Rodgers has certainly been a part of his share. Where this one stacks up exactly will be determined somewhere down the line.
He beat Chicago to open the 2009 season with a 50-yard TD pass to Greg Jennings with just over a minute left, also on Sunday Night Football. He topped the Bears 10-3 in Week 17 of 2010 to get the Packers into the playoffs and on their way to a championship. He came back after missing seven games to a broken collarbone in the 2013 regular-season finale to win the NFC North on fourth-and-8 from the 48 at Soldier Field.
“We’ve had some fun ones in this rivalry,” Rodgers said. “This will be one I’ll definitely smile about in 10 years.”
It was difficult to smile too much with his knee still clearly bothering him after the game. The pain he was going to wake up to sometime Monday morning wasn’t going to be fun, either.
But Rodgers’ performance exemplified an approach toward being both a standout leader and one of many fighting for the same thing, as dichotomous as that sounds for the newly highest-paid player in the game.
“Playing behind Brett Favre for three years, you realize you have to be tough to play this position,” Rodgers said. “That situation, it’s about coming back out and leading. If you can do it and deal with the pain, you should be out there.”
He was, as soon as team physician Dr. Patrick McKenzie was confident he couldn’t injure the knee any worse. He put a sleeve on the knee under his uniform pants, but that was it. More tests await Monday. Rodgers said it’s swollen and painful. Other than that, he doesn’t know, but he plans on continuing to play.
“The measure of a teammate is what you are willing to put on the line for your team,” he said. “To me, it’s a no-brainer. Being out there is special. The ovation from the crowd lifts you up, gives you the energy. The momentum of the game, you feel the tide turning. It’s special.”
His re-entry wasn’t quite as dramatic as in the 2014 regular-season finale against the Lions, when he emerged from the tunnel despite a calf injury to chants of “M-V-P! M-V-P!” More was at stake then, whereas this was only the first of 16.

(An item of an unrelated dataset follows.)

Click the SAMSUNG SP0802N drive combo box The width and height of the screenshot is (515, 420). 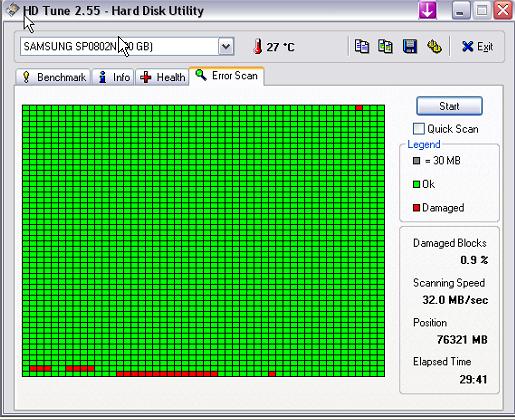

Just seeing him jog back to the sideline gave the Lambeau Field faithful some reassurance he’d be fine in the long run, regardless of what happened in the second half. Rodgers actually broke into the jog for Dr. McKenzie’s benefit, because he realized he hadn’t shown him he could move like that on the tender knee.
As cheers ensued, Rodgers didn’t want them to be for naught.
“When I got the ovation, I said we might as well win this thing,” he said.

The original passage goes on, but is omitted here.